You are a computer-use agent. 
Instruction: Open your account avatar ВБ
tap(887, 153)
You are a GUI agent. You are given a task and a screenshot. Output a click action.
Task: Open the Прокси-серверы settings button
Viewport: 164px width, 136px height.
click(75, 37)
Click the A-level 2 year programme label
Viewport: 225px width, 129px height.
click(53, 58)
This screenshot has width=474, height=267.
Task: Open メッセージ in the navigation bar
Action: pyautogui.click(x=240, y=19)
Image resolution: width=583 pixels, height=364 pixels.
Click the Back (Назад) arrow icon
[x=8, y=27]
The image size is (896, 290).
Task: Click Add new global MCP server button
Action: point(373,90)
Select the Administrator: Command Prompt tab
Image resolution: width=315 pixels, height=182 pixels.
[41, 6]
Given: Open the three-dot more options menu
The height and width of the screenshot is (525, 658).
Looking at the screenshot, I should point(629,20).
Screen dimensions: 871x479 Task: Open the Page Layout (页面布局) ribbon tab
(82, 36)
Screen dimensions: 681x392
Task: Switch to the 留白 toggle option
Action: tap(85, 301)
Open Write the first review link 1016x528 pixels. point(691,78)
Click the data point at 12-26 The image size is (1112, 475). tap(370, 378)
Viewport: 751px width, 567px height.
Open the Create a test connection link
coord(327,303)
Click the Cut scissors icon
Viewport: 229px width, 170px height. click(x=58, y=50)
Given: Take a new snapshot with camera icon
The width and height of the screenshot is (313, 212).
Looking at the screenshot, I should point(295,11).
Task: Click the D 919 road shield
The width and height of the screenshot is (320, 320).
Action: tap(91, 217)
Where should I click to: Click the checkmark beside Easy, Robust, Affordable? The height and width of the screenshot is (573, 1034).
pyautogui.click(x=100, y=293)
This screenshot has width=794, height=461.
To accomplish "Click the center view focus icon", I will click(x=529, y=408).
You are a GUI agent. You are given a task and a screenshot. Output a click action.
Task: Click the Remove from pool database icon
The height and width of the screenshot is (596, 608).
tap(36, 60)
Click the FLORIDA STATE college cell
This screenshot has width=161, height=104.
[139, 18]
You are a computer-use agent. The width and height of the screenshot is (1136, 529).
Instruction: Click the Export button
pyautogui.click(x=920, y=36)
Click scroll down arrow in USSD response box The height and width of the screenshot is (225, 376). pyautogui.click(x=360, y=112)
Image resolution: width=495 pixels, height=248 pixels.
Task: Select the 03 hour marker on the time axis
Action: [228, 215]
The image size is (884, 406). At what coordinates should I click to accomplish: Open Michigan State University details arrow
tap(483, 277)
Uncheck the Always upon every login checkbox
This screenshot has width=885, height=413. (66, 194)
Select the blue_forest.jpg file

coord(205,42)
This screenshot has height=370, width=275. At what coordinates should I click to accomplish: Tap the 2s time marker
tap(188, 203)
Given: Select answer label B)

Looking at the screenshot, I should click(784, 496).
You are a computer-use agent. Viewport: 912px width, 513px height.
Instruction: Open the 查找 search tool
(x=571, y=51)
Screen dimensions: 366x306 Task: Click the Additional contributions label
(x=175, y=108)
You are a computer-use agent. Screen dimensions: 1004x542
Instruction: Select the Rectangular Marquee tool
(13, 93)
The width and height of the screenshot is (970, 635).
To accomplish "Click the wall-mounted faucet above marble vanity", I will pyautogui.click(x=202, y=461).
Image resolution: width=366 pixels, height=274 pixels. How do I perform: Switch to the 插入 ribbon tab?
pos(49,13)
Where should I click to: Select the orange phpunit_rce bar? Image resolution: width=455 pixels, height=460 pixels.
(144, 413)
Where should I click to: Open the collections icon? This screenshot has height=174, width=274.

(Problem requirements)
Can you reproduce the whole listing above line for line, with nothing left out or changed?

(Written response)
You are a computer-use agent. 
Instruction: Open your account avatar ВБ
tap(887, 153)
You are a GUI agent. You are given a task and a screenshot. Output a click action.
Task: Open the Прокси-серверы settings button
Viewport: 164px width, 136px height.
click(75, 37)
Click the A-level 2 year programme label
Viewport: 225px width, 129px height.
click(53, 58)
This screenshot has width=474, height=267.
Task: Open メッセージ in the navigation bar
Action: pyautogui.click(x=240, y=19)
Image resolution: width=583 pixels, height=364 pixels.
Click the Back (Назад) arrow icon
[x=8, y=27]
The image size is (896, 290).
Task: Click Add new global MCP server button
Action: point(373,90)
Select the Administrator: Command Prompt tab
Image resolution: width=315 pixels, height=182 pixels.
[41, 6]
Given: Open the three-dot more options menu
The height and width of the screenshot is (525, 658).
Looking at the screenshot, I should point(629,20).
Screen dimensions: 871x479 Task: Open the Page Layout (页面布局) ribbon tab
(82, 36)
Screen dimensions: 681x392
Task: Switch to the 留白 toggle option
Action: tap(85, 301)
Open Write the first review link 1016x528 pixels. point(691,78)
Click the data point at 12-26 The image size is (1112, 475). tap(370, 378)
Viewport: 751px width, 567px height.
Open the Create a test connection link
coord(327,303)
Click the Cut scissors icon
Viewport: 229px width, 170px height. click(x=58, y=50)
Given: Take a new snapshot with camera icon
The width and height of the screenshot is (313, 212).
Looking at the screenshot, I should point(295,11).
Task: Click the D 919 road shield
The width and height of the screenshot is (320, 320).
Action: tap(91, 217)
Where should I click to: Click the checkmark beside Easy, Robust, Affordable? The height and width of the screenshot is (573, 1034).
pyautogui.click(x=100, y=293)
This screenshot has width=794, height=461.
To accomplish "Click the center view focus icon", I will click(x=529, y=408).
You are a GUI agent. You are given a task and a screenshot. Output a click action.
Task: Click the Remove from pool database icon
The height and width of the screenshot is (596, 608).
tap(36, 60)
Click the FLORIDA STATE college cell
This screenshot has width=161, height=104.
[139, 18]
You are a computer-use agent. The width and height of the screenshot is (1136, 529).
Instruction: Click the Export button
pyautogui.click(x=920, y=36)
Click scroll down arrow in USSD response box The height and width of the screenshot is (225, 376). pyautogui.click(x=360, y=112)
Image resolution: width=495 pixels, height=248 pixels.
Task: Select the 03 hour marker on the time axis
Action: [228, 215]
The image size is (884, 406). At what coordinates should I click to accomplish: Open Michigan State University details arrow
tap(483, 277)
Uncheck the Always upon every login checkbox
This screenshot has width=885, height=413. (66, 194)
Select the blue_forest.jpg file

coord(205,42)
This screenshot has height=370, width=275. At what coordinates should I click to accomplish: Tap the 2s time marker
tap(188, 203)
Given: Select answer label B)

Looking at the screenshot, I should click(784, 496).
You are a computer-use agent. Viewport: 912px width, 513px height.
Instruction: Open the 查找 search tool
(x=571, y=51)
Screen dimensions: 366x306 Task: Click the Additional contributions label
(x=175, y=108)
You are a computer-use agent. Screen dimensions: 1004x542
Instruction: Select the Rectangular Marquee tool
(13, 93)
The width and height of the screenshot is (970, 635).
To accomplish "Click the wall-mounted faucet above marble vanity", I will pyautogui.click(x=202, y=461).
Image resolution: width=366 pixels, height=274 pixels. How do I perform: Switch to the 插入 ribbon tab?
pos(49,13)
Where should I click to: Select the orange phpunit_rce bar? Image resolution: width=455 pixels, height=460 pixels.
(144, 413)
Where should I click to: Open the collections icon? This screenshot has height=174, width=274.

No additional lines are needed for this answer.